Continued on the front page (51) Int.Cl. ⁶ Identification code FI H01L 21/30 541P

Claims (3)

(57) [Claims] 1. A semiconductor substrate including a plurality of impurity diffusion regions formed at a high density therein and electrically connected to the diffusion regions, and formed in a layered manner on the surface of the semiconductor substrate via an insulator film.

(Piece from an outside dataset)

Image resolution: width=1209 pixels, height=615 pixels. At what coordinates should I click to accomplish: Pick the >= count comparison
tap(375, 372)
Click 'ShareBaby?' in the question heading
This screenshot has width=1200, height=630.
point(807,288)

A semiconductor integrated circuit device having a surface including a plurality of formed conductor wiring layers and a surface portion having a plurality of heights defined by at least one of the insulating film and the wiring layer with reference to the substrate surface The production method, wherein at least two surface portions having substantially the same height as at least two predetermined heights of the plurality of heights, respectively, and wherein no surface is electrically coupled with the conductor wiring layer Forming a photoresist film for lithography processing for forming the wiring layer at a position adjacent to each other in the portion, and forming the photoresist film on a predetermined line and A method for manufacturing a semiconductor integrated circuit device, comprising: exposing respective space patterns through a light-shielding mask and developing respective real images of the line and space patterns; and simultaneously inspecting the resolution of the real images with a microscope. 2. The semiconductor integrated circuit device according to claim 1, wherein the semiconductor integrated circuit device is a dynamic RAM having a MOS structure, and the surface portion is formed in parallel with the formation of the plurality of conductor wiring layers and the insulator film. 2. A method for manufacturing a semiconductor integrated circuit device according to item 1. 3. The step of etching the substrate prior to the formation of the diffusion region so as to form a recess defining at least one of the plurality of heights at a position corresponding to the surface portion of the substrate. The method for manufacturing a semiconductor integrated circuit device according to claim 1.